Pickle for the Pool, the second annual community tournament, raised $3,025 to support the Lets’emot Regional Recreation and Aquatic Centre pool in Agassiz. The funds came from entry fees, donated prizes and baked goods sold by volunteers who ran the event.
Thirty-six players from Harrison Hot Springs, Agassiz, Hope and Chilliwack competed Saturday, Jan. 24 at the Community Recreation and Cultural Centre, the building that will become the LRRAC when the new 27,000-square-foot pool facility is finished.
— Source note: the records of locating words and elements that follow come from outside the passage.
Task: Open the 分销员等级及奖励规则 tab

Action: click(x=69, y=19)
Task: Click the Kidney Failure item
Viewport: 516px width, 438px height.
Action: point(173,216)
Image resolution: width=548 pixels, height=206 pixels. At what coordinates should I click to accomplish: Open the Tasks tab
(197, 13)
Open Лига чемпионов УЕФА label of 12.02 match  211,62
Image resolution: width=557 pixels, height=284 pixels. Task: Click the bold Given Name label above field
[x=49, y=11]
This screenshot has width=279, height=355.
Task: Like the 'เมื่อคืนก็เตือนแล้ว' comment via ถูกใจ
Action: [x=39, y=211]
The tournament used a scramble-style format with round-robin doubles, pairing newer and more experienced players and rotating partners to keep matches lively and inclusive.
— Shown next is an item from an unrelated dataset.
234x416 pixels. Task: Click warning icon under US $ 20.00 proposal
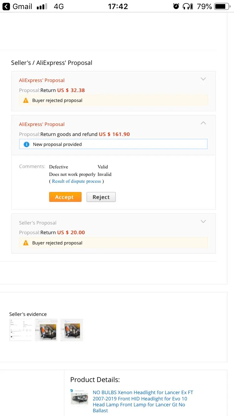tap(26, 243)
Tournament organizer and player Suzi Inkman praised the local group. “The pickleball group here is amazing,” said Inkman. “We have the most fun and generous people - a great community within a great community.” Volunteers donated prizes and baked snacks, and the mix of participants underlined pickleball’s wide appeal: teenagers through players in their seventies took part, signaling strong cross-generational interest in court sports and recreation programming.
The money raised will go toward the new LRRAC pool complex, which is expected to open late this year. Planned features include an eight-lane lap pool, a lazy river, a leisure pool and additional aquatic programming space. The addition expands local options for lap swimming, family recreation and swim lessons, and it is likely to increase demand for nearby court time and community programming once the facility opens.
For players and supporters looking to contribute or plug into ongoing grassroots fundraising, visit kentbc.ca/fill_the_pool for local donation information and volunteer opportunities. Small community events like Pickle for the Pool do more than add to a construction fund; they build the networks that fill courts and pool lanes when new facilities open.
Pickleballers who enjoyed the scramble-style play found it practical for skill development as well as socializing, making the tournament a model for other clubs that want to combine fundraising with inclusive play. Expect more community-driven events as organizers capitalize on this momentum and as the LRRAC project moves toward completion later this year.